Using these data I made this handy graphic showing “surface temperatures” (air and sea surface) over time from 1881 to the present.
When people talk about the hiatus in climate change, or the pause in climate change, what this means is that the slope of the temperature curve for a particular period of time is at or near zero, or negative. What actually happens is that the slope of the curve for a given interval, say 10 years, goes up and down over time. If the temperature was varying around a mean, and not going up over time, the sum of those slopes would be zero, but if there is an average increase in temperature the sum of all the different slopes (of a given interval) one can calculate will be positive.

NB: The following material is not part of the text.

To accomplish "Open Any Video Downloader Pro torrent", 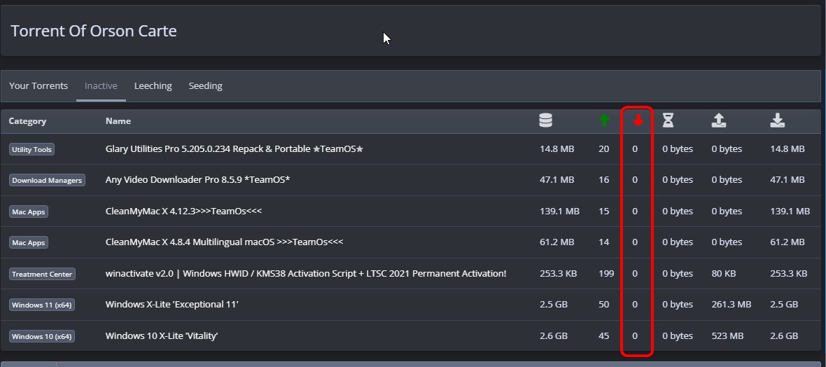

This is actually a slightly strange way of looking at the data, but I think it is constructive, especially given that the so-called-pause is a dead horse and we are hear to beat it. Look at the chart above. Imagine taking any given ten year period and calculating a slope for that period. Then another and another and another, until you’ve measured out a slope for every ten year period … not just every ten years, but every possible interval of ten consecutive years. This would be a “moving slope” and a graph of it would look like this:
What this shows is that for the vast majority of ten year intervals since 1889 (so the first interval is 1880-1889) the slope of the temperature curve is positive, going up, increasing. It also shows what looks like a remarkably periodic increase and decrease in this slope, with only a few dips below zero. That’s presumably due to oscillations such as ENSO or other factors. Also, most of those dips are from fairly far back in time, and this happens rarely in recent years. We are currently in a period of positive change (upward temperature swings) but currently reduced. But if you look at this graph you can see that there are OFTEN periods of time when the upward slope is very high and other periods when it is very low but still above zero almost always. I hope this helps put the “hiatus” into perspective.
I also made this graph of each year’s rank for the entire period represented by the data set.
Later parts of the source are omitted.